The University of Sheffield
Department of Computer Science

Ariadna Hernandez Plata MSc Dissertation 2014/15

Pivoting for Machine Translation

Supervised by L.Specia

Abstract

Statistical machine translation systems are built from large parallel corpora to produce automatic translations and larger monolingual corpus to build Language Models. The later ensures the highest probability of seen that target string, assuring fluency. However, data is a sparse resource for many language pairs. Building aligned parallel corpora is a highly costly and difficult task. To overcome this situation, various methods and techniques have been developed. Here we present an alternative, pivoting or bridge for Machine Translation, allowing the use of a third language with enough parallel corpora to build translation systems. This project is split into two phases. During the first stage, two pivoting methods are chosen to run experiments, triangulation and synthetic. Using the languages Spanish, German as source and target respectively. Assuming small corpora for this pair. English and French are defined as pivot languages. Results will be analysed and evaluated with BLEU metric.
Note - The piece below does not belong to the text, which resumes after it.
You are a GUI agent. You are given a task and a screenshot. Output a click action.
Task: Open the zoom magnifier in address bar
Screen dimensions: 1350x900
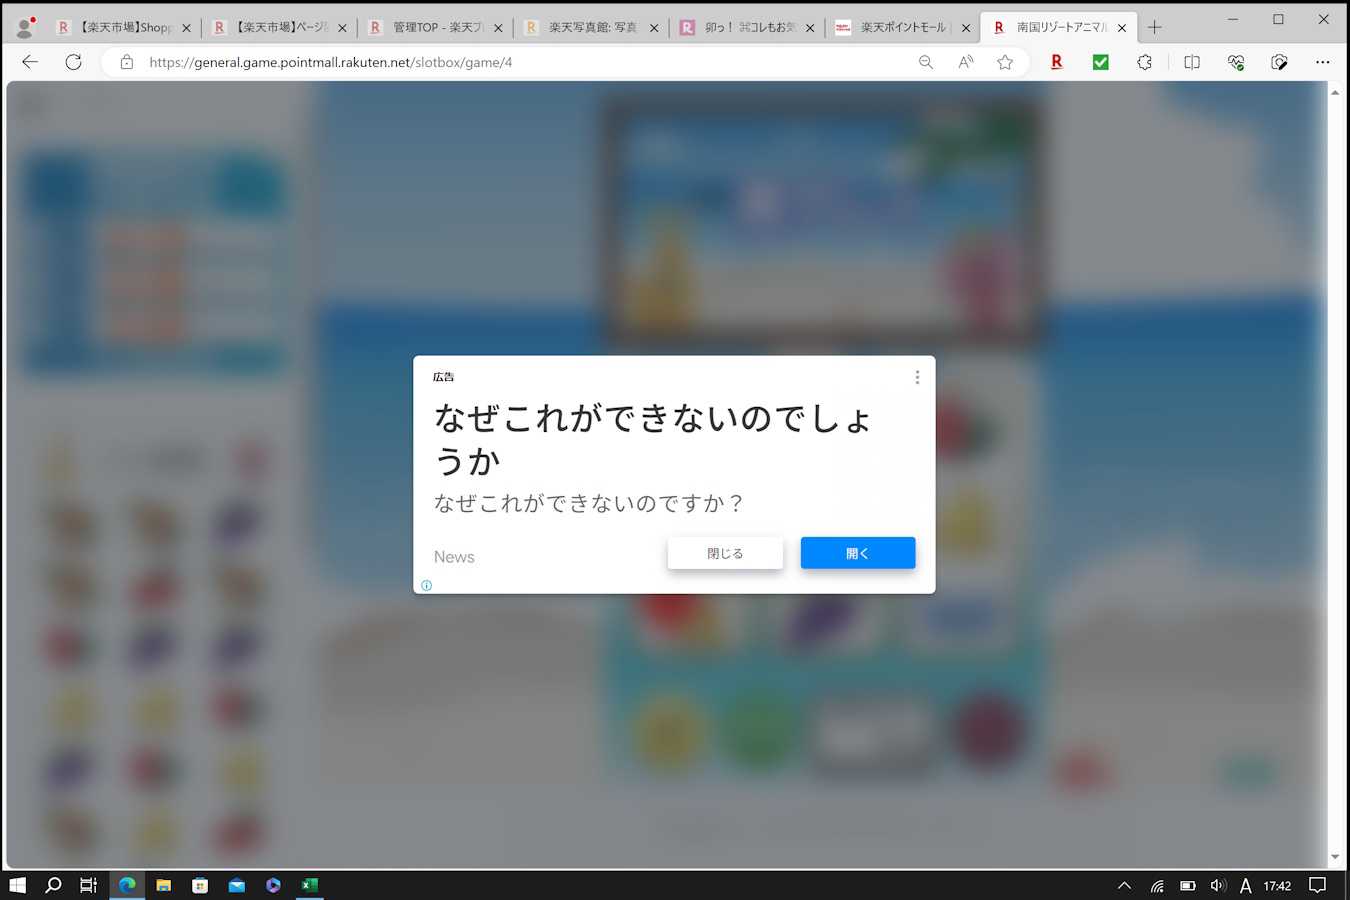click(x=926, y=62)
The second stage of the project consists on building quality prediction models with QuEst (a toolkit developed at Sheffield University), comparing them against the scores obtained with the metrics METEOR, TER and smooth version of BLEU. Experimental results demonstrate BLEU improvements for triangulated systems over the direct system built with limited corpora. The combination of translations from different triangulated systems not only improves scores, but human perception of quality.